Herbst: Charlotte und Albert sind nun verheiratet. Auf dem Weg zur Kirche werden sie vom eifersüchtigen Werther beobachtet. Als Albert aus der Kirche kommt, spürt er den Grund für Werthers Niedergeschlagenheit und versucht mit ihm zu sprechen. Werther versichert Albert seiner Loyalität. Doch als er wieder allein ist, bricht er in Selbstmitleid völlig zusammen. Charlotte kommt aus der Kirche. Er erinnert sie an die glückliche Stunde im Mondenschein. Doch Charlotte geht nicht darauf ein, weist Werther auf ihre Pflichten ihrem Gemahl gegenüber hin und empfiehlt ihm schliesslich, die Gegend für eine Weile zu verlassen und erst so gegen Weihnachten wieder zurückzukehren. Werthers Gedanken kreisen um Suizid.

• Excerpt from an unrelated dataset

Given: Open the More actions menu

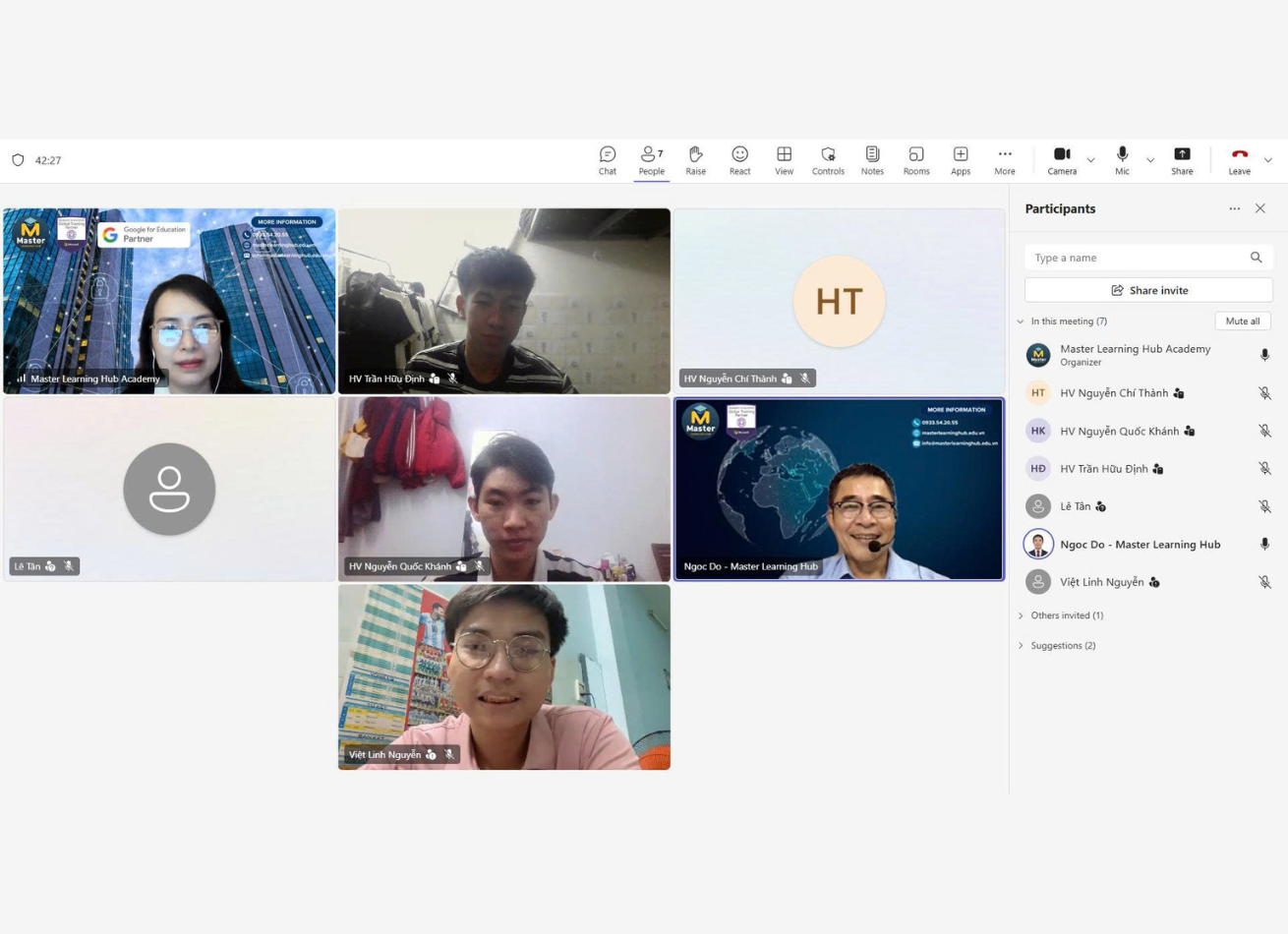Looking at the screenshot, I should (x=1004, y=160).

Sophie will Werther aus der trüben Stimmung reissen, doch er weist sie dermassen schroff ab, dass Sophie in Tränen ausbricht. Sophie berichtet Albert und Charlotte von Werthers rüdem Abgang. Albert wird klar, dass Werther seine Frau liebt.

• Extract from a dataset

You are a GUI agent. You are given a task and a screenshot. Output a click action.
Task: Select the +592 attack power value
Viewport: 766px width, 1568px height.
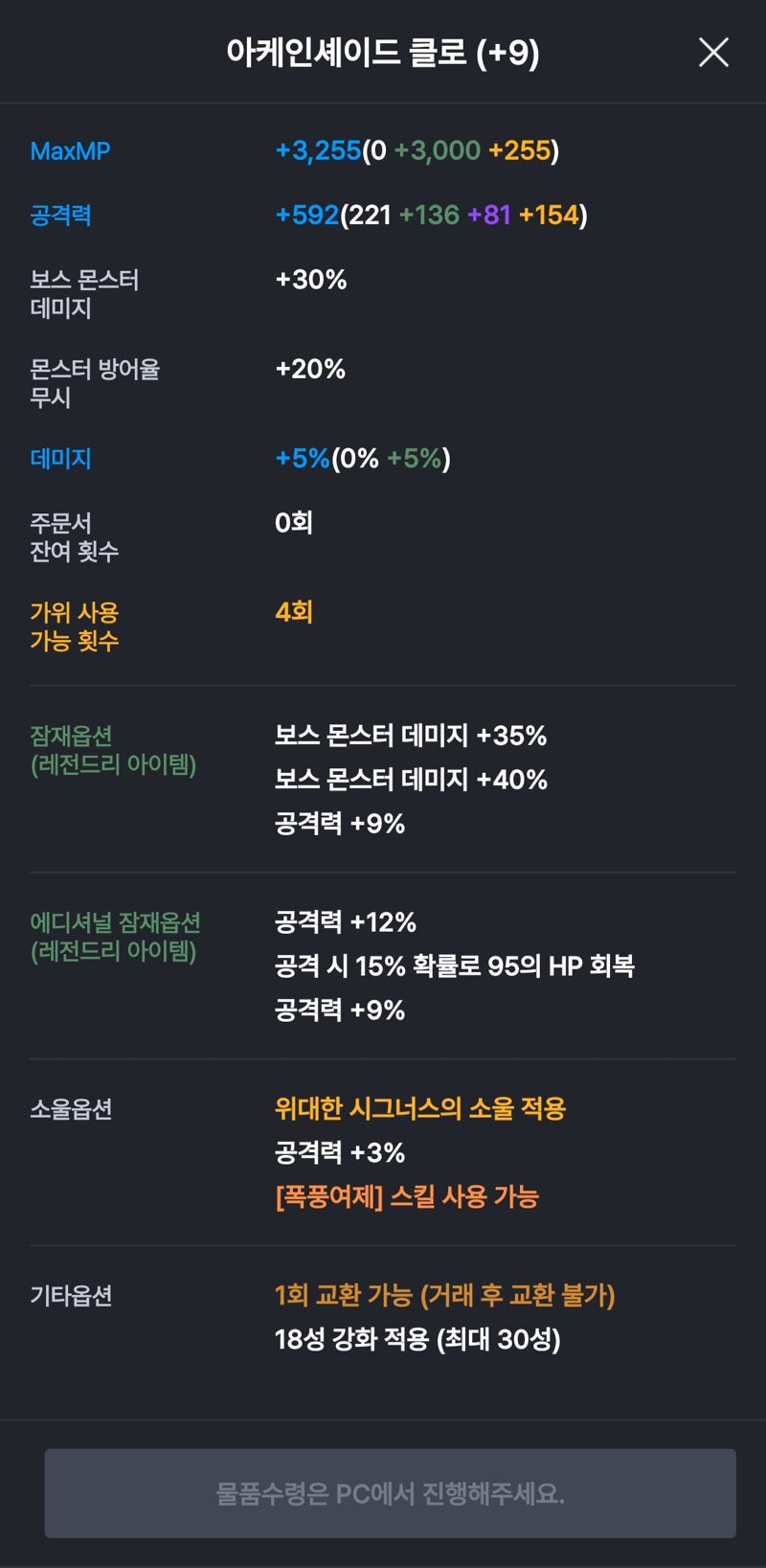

Dezember: Charlotte liest Werthers Briefe, welch er ihr aus seinem „Exil“ geschrieben hat. Sie muss sich selbst ihre Gefühle der Zuneigung zu Werther eingestehen. Werther tritt unverhofft ein und wirft sich ihr zu Füssen (Pourqoi me réveiller). Charlotte wirft sich in seine Arme, weicht jedoch von Pflichtgefühl erfasst gleich wieder zurück und stürmt aus dem Zimmer. Albert hat ein Schreiben Werthers erhalten. Darin bittet Werther ihn um seine Pistolen, da er eine lange Reise plane. Albert und Charlotte ist der wahre Zweck dieser Bitte bewusst und Albert weist seine Gattin an, dem Diener die Waffen auszuhändigen und sie Werther zukommen zu lassen. Nachdem Charlotte wieder alleine ist, ergreift sie ihren Mantel und stürmt davon.

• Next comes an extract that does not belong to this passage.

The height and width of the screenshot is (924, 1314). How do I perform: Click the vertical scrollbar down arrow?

Heiligabend: Ein Intermezzo (La nuit de noël) leitet den letzten Akt ein. Charlotte findet Werther, der sich in die Brust geschossen hat, in seinem Zimmer auf dem Boden liegend vor. Sterbend bittet er sie um Vergebung und hindert sie daran, Hilfe zu holen. Endlich kann auch Charlotte zu ihren wirklichen Gefühlen stehen (Et Werther, moi je t'aime). Werther stirbt und Charlotte muss erkennen, dass sie die Liebe ihres Lebens verloren hat. Von Ferne hört man das Weihnachtslied der Kinder aus dem ersten Akt ... .
Werk:
Jules Massenet (1842-1912) komponierte neben Bühnenmusiken, Balletten, sakralen Werken, Kammermusik und Liedern ungefähr 30 Opern (einige Partituren sind verschollen oder blieben unaufgeführt). Trotz der Reichhaltigkeit seines Oeuvres vermögen sich aus seinem Opernschaffen lediglich zwei Stücke dauerhaft im Repertoire zu halten, MANON und WERTHER. Vereinzelt tauchen auch THAÏS (besonders wegen des orchestralen Zwischenspiels der Solovioline, genannt Méditation) CENDRILLON, LE CID, DON QUICHOTTE oder HÉRODIADE auf. Vielerorts gilt der französische Spätromantiker als zu parfümiert in seinem Musikstil. Dabei war Massenet ein sehr gewissenhafter, mit Geschmack und psychologischem Gespür für seine Charakterisierungen vorgehender Komponist. Seine Partituren sind von tiefer Lyrik geprägt, üppig orchestriert, melodisch einfallsreich, haben eigentlich alle Ingredienzien (wie auch stimmige, spannende Libretti,) um eine breite Publikumsschicht anzusprechen. WERTHER nun wurde nicht in Paris (Brand des „Stammhauses“ von Massenet, der Opéra-Comique) uraufgeführt, sondern in einer deutschen Übersetzung in Wien, wo auch seine MANON bereits ein grosser Erfolg gewesen war. WERTHER fand dann ein Jahr später doch noch den Weg nach Paris, wurde dort aber kein grosser Erfolg. Erst eine Wiederaufnahme 10 Jahre später führte auch in Frankreich dazu, dass WERTHER zur beliebtesten Oper von Massenet wurde (neben MANON) und dies auch blieb. In Deutschland tat man sich eher schwer mit den Franzosen, die sich am Nationalheiligtum Goethe „vergriffen“ hatten. Neben Massenet waren dies Gounod mit FAUST und Ambroise Thomas mit MIGNON. Doch unterdessen hat auch der WERTHER seinen verdienten Platz im Repertoire deutscher Bühnen gefunden. Die Titelrolle gehört zu den begehrtesten Partien für Tenöre mit lyrisch-dramatischer Leuchtkraft wie Georges Thill, Alfredo Kraus, José Carreras, dem kürzlich leider verstorbenen Nicolai Gedda oder Roberto Alagna. Interessanterweise schuf Massenet für den Sänger Battistini auch eine Bariton-Version, welche u.a. auch in Zürich mit Thomas Hampson zu erleben war. Die Partie der Charlotte wird von lyrischen Sopranen (z.B. Angela Gheorghiu, Victoria de los Angeles) genauso gerne gesungen wie von Mezzosopranistinnen (Rita Gorr, Tatjana Troyanos, Anne Sophie von Otter, Teresa Berganza – die auch neben Kraus und Carreras in Zürich zu erleben gewesen war).